• Exercise task
Transcribe everything in the material from the line containing "Given: Step forward one frame" down to the end, both ends included, leaving the pictures out of your answer.

===

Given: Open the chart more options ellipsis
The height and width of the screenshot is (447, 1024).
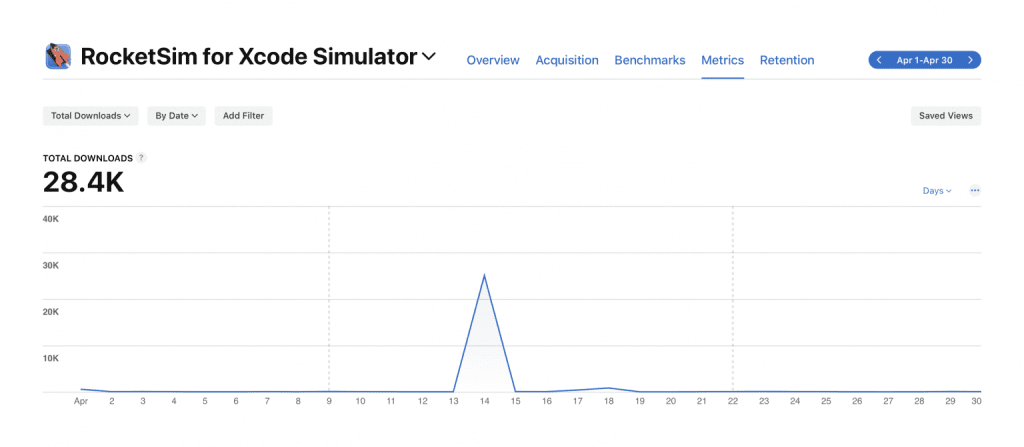Looking at the screenshot, I should [975, 191].
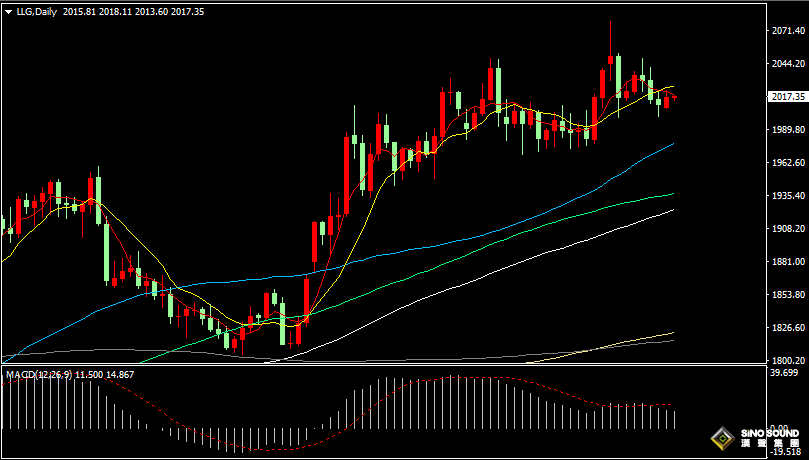Click the 1881.00 price axis label
Screen dimensions: 809x460
[788, 262]
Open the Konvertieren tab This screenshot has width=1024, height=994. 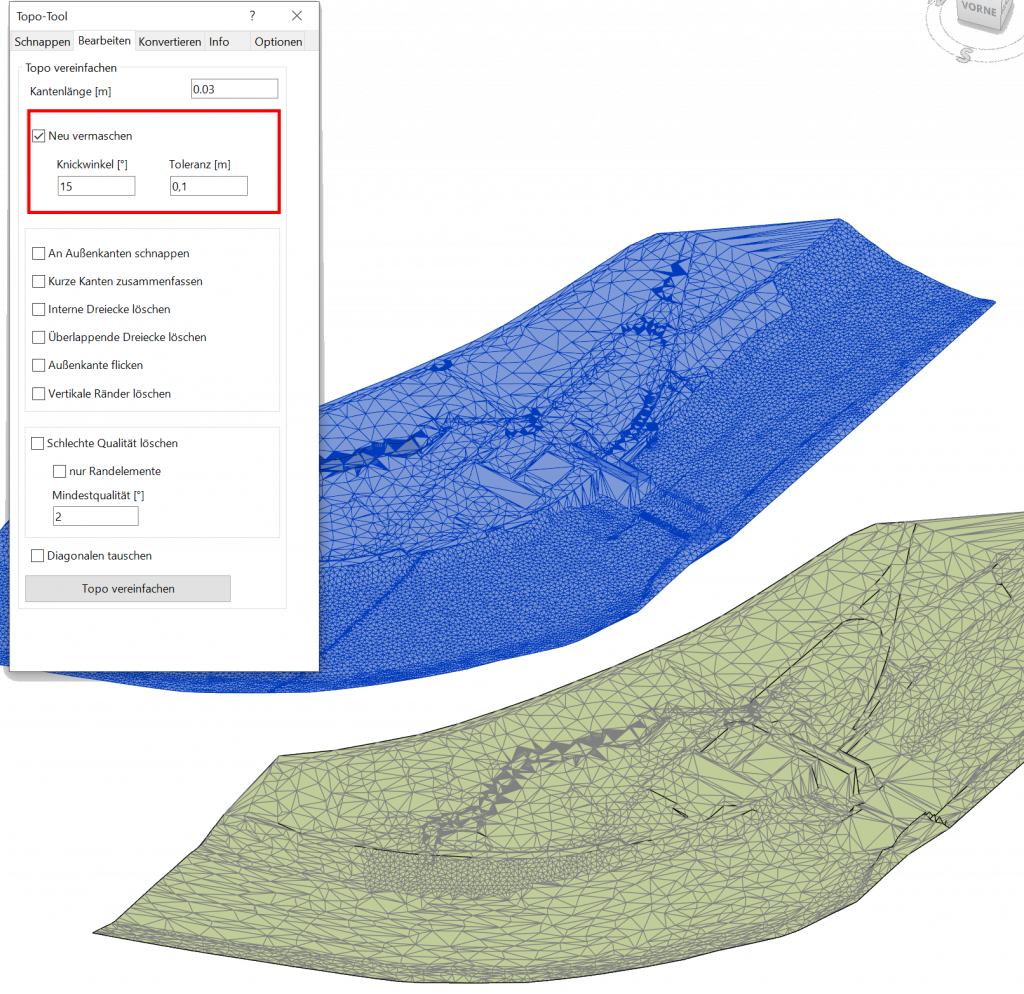168,42
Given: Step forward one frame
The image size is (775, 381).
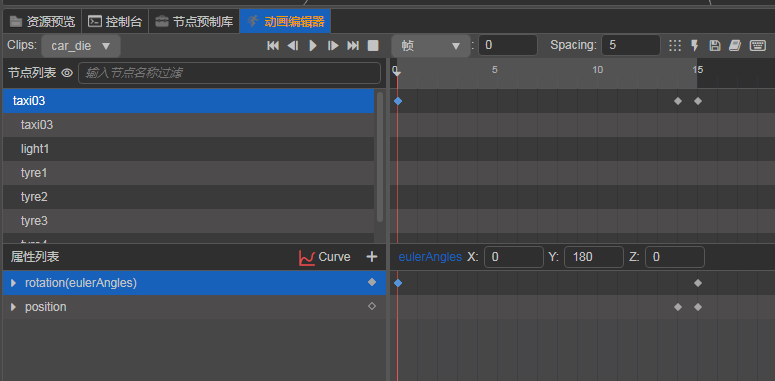Looking at the screenshot, I should pos(333,45).
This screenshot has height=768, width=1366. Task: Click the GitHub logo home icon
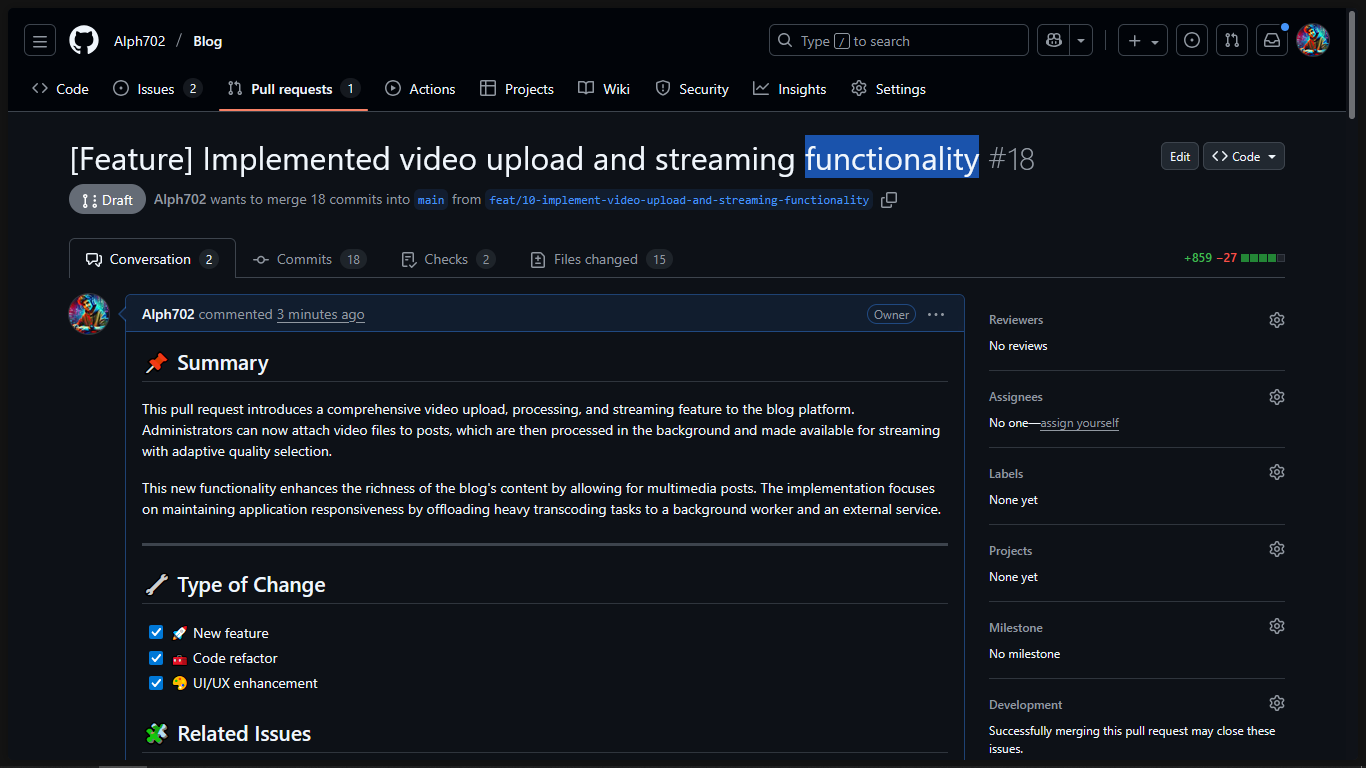[x=84, y=41]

===

• Reply
Given: Step forward one frame
The image size is (775, 381).
Looking at the screenshot, I should pos(333,45).
This screenshot has height=768, width=1366. Task: Click the GitHub logo home icon
[x=84, y=41]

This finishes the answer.